Set exercise 1:
Rewrite the listing from its first line through the line holding "point(429,430)", inclusive, with "fifth" changed to "third" and nothing else altered.

Excerpted text:
--- BEGIN ---
Task Force on Climate-Related Financial Disclosures (TCFD)
What is TCFD?
TCFD is one of the most straightforward and widely used ESG reporting frameworks, focusing on climate change and emissions reporting. It is adopted by most mandatory climate disclosures and the top voluntary emissions-reporting body CDP. The 11 TCFD Recommendations are now the go-to reporting standard for companies reporting on their climate change strategy and metrics. The TCFD recommendations cover the entire vertical of a company’s work with climate change – from top to bottom. The four areas your TCFD-aligned report needs to include are:
- Governance
- Strategy
- Risk Management
- Metrics & Targets
Who can use the TCFD framework?
Any company reporting on corporate emissions and climate strategy can benefit from the bottom-up outline of TCFD. Moreover, companies reporting to the CDP require the same information as a TCFD-aligned report. Finally, the TCFD standard may not be optional for some companies, as it is the requested reporting standard for mandatory climate disclosures in the UK, the US, Canada, New Zealand, and other countries and markets.
How to use the TCFD framework
Create a TCFD-aligned report by starting from the center: Gathering your emissions data. From the picture of your emissions data, set reduction targets in key areas. From a strategic perspective and consulting your data, identify the risks and opportunities and how your company manages them. Finally, outline how top management is involved in this process. The TCFD-align report itself is a narrative structure that presents this information starting with Governance and concluding with targets and metrics.
CDP
What is CDP?
CDP is a voluntary survey-based disclosure framework focusing on climate change, water use, and forests. CDP issues its questionnaire annually and based on the company’s responses, provides a score. CDP is by far the most popular corporate ESG reporting framework for emissions disclosures, with over 13,000 companies worth over 64% of global market capitalization using it. CDP aims to expand its scope to cover disclosures on all ESG categories. CDP aligns its survey and generated reports with the SASB and TCFD reporting frameworks and standards.
Who can use the CDP framework?
Any company committed to SBTi is encouraged to report annually to CDP. The largest companies are already submitting their CDP questionnaire annually and a lot of them invite their suppliers to disclose with CDP as well. CDP is an excellent choice to report with for companies that want to demonstrate ESG leadership and enhance their transparency.
How to use the CDP framework
Submitting the CDP questionnaire is a straightforward process with a sharp deadline, usually in July of every year. Create your company’s CDP account and answer the questions CDP will present you with. Your responses to these questions help CDP tailor the questionnaire for your company. Once your questionnaire is activated, complete it with your answers and submit your response. If your sustainability report is TCFD-aligned, your company already has most of the answers to the CDP questionnaire.
Science-based Targets Initiative (SBTi)
What is SBTi?
SBTi is an organization that validates corporate emissions reduction targets in line with the Paris Agreement to limit global warming to 1.5°. This means that SBTi is focusing only on the E (environment) of ESG, and most specifically climate change. SBTi’s popularity is growing exponentially, doubling the number of companies with committed and approved targets every year since 2018. As of 2022, companies representing 34% of the global economy by market capitalization had set or committed to science-based targets. Most of the corporate net-zero targets from large corporations are SBTi-approved targets.
Who can use SBTi?
Financial institutions and companies of any size can submit their targets to SBTi. Suppliers to companies with SBTi targets may also be invited by their clients to submit targets for their company to SBTi.
--- END ---
Extracted information:
--- BEGIN ---
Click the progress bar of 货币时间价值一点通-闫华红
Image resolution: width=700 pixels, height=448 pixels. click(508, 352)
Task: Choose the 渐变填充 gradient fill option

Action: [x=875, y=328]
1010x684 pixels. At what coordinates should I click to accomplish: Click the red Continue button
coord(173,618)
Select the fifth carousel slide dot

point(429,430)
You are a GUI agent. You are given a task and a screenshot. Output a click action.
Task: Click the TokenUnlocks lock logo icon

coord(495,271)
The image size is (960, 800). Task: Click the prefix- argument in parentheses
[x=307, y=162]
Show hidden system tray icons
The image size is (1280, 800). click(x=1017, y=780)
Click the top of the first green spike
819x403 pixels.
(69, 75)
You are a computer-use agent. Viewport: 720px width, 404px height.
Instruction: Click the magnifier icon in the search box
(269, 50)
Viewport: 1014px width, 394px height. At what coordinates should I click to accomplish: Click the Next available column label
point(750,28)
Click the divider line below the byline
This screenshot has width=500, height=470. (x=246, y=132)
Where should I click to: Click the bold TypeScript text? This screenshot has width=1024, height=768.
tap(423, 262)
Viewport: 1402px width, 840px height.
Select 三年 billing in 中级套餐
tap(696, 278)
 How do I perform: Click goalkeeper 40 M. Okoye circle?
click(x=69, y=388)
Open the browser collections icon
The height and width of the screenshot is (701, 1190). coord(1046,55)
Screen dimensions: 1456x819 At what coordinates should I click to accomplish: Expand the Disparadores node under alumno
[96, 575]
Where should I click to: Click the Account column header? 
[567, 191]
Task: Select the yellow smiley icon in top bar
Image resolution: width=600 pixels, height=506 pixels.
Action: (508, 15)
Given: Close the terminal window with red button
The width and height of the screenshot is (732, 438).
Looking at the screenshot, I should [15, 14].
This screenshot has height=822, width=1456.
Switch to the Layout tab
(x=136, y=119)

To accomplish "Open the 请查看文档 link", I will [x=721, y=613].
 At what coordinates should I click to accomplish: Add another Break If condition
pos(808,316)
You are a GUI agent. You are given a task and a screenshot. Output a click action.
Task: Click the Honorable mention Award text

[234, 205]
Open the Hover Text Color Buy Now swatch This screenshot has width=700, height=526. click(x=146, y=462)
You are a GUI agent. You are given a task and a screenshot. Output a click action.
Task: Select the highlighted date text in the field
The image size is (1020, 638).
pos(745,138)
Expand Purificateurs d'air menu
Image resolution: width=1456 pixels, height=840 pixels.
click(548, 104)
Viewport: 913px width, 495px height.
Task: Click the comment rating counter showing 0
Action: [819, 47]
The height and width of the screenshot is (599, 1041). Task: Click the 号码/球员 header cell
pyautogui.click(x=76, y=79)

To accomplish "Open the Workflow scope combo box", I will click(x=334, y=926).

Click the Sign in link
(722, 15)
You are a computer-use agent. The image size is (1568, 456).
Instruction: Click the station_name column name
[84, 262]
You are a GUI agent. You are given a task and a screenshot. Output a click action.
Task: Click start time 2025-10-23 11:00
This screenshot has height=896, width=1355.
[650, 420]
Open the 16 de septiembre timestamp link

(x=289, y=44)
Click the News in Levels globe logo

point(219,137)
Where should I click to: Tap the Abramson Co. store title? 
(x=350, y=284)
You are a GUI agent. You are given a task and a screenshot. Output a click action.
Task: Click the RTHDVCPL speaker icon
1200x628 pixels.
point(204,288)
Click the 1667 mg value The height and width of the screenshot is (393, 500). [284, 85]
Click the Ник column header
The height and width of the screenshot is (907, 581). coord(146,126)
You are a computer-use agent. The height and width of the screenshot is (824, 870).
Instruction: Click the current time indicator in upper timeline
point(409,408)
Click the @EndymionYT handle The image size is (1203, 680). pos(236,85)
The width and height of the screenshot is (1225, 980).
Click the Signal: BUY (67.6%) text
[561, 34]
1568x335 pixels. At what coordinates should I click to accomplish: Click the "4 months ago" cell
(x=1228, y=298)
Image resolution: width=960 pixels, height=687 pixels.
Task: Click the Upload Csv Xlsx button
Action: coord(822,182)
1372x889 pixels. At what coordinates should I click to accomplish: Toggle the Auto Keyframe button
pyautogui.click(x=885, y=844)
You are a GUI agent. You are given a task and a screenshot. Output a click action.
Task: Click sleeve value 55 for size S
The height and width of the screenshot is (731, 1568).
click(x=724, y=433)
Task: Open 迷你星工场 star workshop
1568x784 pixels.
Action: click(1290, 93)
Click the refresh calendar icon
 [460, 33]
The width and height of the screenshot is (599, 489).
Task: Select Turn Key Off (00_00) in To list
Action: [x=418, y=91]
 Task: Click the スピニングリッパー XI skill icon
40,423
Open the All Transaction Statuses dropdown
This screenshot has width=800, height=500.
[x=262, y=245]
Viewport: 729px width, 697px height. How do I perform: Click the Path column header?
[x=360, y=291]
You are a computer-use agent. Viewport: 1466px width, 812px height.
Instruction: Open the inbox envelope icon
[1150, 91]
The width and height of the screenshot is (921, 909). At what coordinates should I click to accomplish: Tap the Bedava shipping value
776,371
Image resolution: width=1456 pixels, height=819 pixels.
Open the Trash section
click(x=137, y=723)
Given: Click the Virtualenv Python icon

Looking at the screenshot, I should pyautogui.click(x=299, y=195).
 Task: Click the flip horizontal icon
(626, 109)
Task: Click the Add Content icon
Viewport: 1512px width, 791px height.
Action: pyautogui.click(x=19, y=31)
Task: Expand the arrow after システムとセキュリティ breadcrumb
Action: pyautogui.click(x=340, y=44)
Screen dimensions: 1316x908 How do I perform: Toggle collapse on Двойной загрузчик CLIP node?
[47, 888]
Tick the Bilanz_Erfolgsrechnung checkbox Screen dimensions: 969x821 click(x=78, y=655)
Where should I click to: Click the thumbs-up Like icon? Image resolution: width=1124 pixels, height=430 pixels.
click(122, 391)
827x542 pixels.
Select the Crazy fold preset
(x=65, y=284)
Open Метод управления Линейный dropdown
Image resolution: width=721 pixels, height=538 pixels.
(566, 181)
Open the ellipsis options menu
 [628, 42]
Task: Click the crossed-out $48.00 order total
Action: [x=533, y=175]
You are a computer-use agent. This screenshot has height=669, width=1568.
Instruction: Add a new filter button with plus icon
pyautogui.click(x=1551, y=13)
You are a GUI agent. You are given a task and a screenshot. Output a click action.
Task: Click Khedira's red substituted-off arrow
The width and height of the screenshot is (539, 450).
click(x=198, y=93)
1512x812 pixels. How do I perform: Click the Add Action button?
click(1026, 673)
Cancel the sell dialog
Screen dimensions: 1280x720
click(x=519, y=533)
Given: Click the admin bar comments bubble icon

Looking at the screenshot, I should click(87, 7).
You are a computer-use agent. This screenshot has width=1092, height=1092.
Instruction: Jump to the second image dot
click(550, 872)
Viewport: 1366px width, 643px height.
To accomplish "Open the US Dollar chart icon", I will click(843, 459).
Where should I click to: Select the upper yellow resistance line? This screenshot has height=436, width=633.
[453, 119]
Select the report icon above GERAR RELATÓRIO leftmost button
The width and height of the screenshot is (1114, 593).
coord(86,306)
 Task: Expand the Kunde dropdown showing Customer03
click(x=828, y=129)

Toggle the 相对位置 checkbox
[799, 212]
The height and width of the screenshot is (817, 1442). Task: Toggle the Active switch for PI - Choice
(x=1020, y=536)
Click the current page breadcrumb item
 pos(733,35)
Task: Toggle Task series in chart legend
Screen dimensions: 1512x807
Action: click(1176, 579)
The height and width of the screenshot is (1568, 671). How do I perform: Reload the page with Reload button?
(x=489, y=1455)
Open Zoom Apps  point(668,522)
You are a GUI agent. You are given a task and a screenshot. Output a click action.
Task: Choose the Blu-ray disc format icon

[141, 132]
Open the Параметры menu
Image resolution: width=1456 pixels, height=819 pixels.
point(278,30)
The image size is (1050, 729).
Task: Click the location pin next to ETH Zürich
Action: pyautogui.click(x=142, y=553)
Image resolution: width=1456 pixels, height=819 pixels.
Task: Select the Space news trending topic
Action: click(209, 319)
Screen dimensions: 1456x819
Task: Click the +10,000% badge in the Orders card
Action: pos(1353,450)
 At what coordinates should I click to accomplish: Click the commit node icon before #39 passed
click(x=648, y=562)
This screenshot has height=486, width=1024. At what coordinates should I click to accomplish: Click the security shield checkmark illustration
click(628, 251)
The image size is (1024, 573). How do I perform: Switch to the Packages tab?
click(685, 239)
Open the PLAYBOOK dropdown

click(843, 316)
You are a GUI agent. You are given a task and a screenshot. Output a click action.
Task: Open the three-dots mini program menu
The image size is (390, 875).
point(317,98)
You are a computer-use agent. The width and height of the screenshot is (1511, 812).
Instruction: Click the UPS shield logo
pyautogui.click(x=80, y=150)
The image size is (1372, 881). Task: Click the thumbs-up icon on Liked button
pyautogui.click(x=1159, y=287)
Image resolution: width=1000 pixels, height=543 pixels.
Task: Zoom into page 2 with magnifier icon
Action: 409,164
--- END ---
Set exercise 2:
Extend the text on climate reporting frameworks beyond its final sentence.

Exercise result 1:
Click the progress bar of 货币时间价值一点通-闫华红
Image resolution: width=700 pixels, height=448 pixels. click(508, 352)
Task: Choose the 渐变填充 gradient fill option

Action: [x=875, y=328]
1010x684 pixels. At what coordinates should I click to accomplish: Click the red Continue button
coord(173,618)
Select the third carousel slide dot

point(429,430)

Exercise result 2:
How to set targets with SBTi
SBTi has a matrix of targets for larger companies to choose from. SBTi targets can be:
- Any combination of Scope 1, 2, and 3
- Long-term or short-term,
- Cross-sector or sector-specific,
- Absolute or in terms of intensity.
As of 2022, all newly committed targets must be aligned with the 1.5ºC pathway.
Companies setting science-based targets may choose to set absolute targets, intensity targets, renewable electricity targets, engagement targets, or any combination of the above.
Most of these types of targets can have a combined near-term/long-term approach. For near-term targets, companies must also select a target year that is minimum 5 and maximum 10 years ahead.
Depending on the type of target, they may select Scope 1,2,3 or a combination of Scopes the targets apply to. However some types of targets are Scope-specific. For example, engagement targets only apply to Scope 3.
Companies need to select a base year after 2015, that should be consistent across all targets. This base year will serve as the baseline for the GHG inventory and it should be representative of a company’s emissions profile.
Companies may need to choose a general (cross-sector) pathway, an industry-specific (sector approach) pathway if it is available for their sector, or a combination of the two.
If a company falls into the SME category, a singular pathway is available for them and the requirements for target selection are more streamlined.
SBTi FLAG targets required for retailers, grocers, wholesalers, and food & beverage producers
Companies within the food system are now required to also submit sector-specific targets for Forest, Land, and Agriculture according to SBTi’s guidance, FLAG. This applies to companies with committed or approved targets, with 2024 as a deadline or companies committing to SBTi from 2023 onwards.
Now that we have gotten to know the ESG frameworks and how you can use them, let’s take a look at what the compliance requirements are.
What are the ESG reporting requirements?
Broadly speaking, ESG reporting has two sets of requirements:
– The reporting requirements imposed by the ESG framework
These requirements usually apply to the content, scope, and structure of your ESG report, e.g. the 11 recommendations for TCFD, the SASB index with the sector disclosure topics.
– ESG data: KPIs & Metrics
ESG data reporting requirements dictate which ESG standard a company should use to calculate the metrics included in their ESG report. ESG data usually have their own set of calculating standards to ensure the accuracy and comparability of ESG reports.
While an ESG report has a narrative structure, the narrative is built upon key sustainability metrics. The metrics included in a company’s ESG report showcase the performance of the company in different ESG areas. The most commonly used ESG metrics are:
- CO2e emissions in kg
- Water usage metric tons
- % of sustainably sourced products
- Land use
- % of recycled material in packaging
- Energy used in KWh per source
- % of waste and by-products
- Own workforce diversity distribution
- Living wages
- Taxes paid
- Health and safety metrics in own operations
- Ethical business conduct
Ultimately, the choice of ESG metrics depends on the company and the framework, but they are always presented alongside financial metrics on a corporate and portfolio level.
ESG reporting standard: Emissions - GHG Protocol
The most widely accepted standard used in climate change metrics comes from the GHG Protocol. GHG Protocol has helpful guidance on how to calculate your corporate footprint, your energy footprint, the footprint of your supply chain, and your individual products. Emissions metrics categorized and calculated per the GHG Protocol standards are a requirement by all of the voluntary and mandatory ESG frameworks above.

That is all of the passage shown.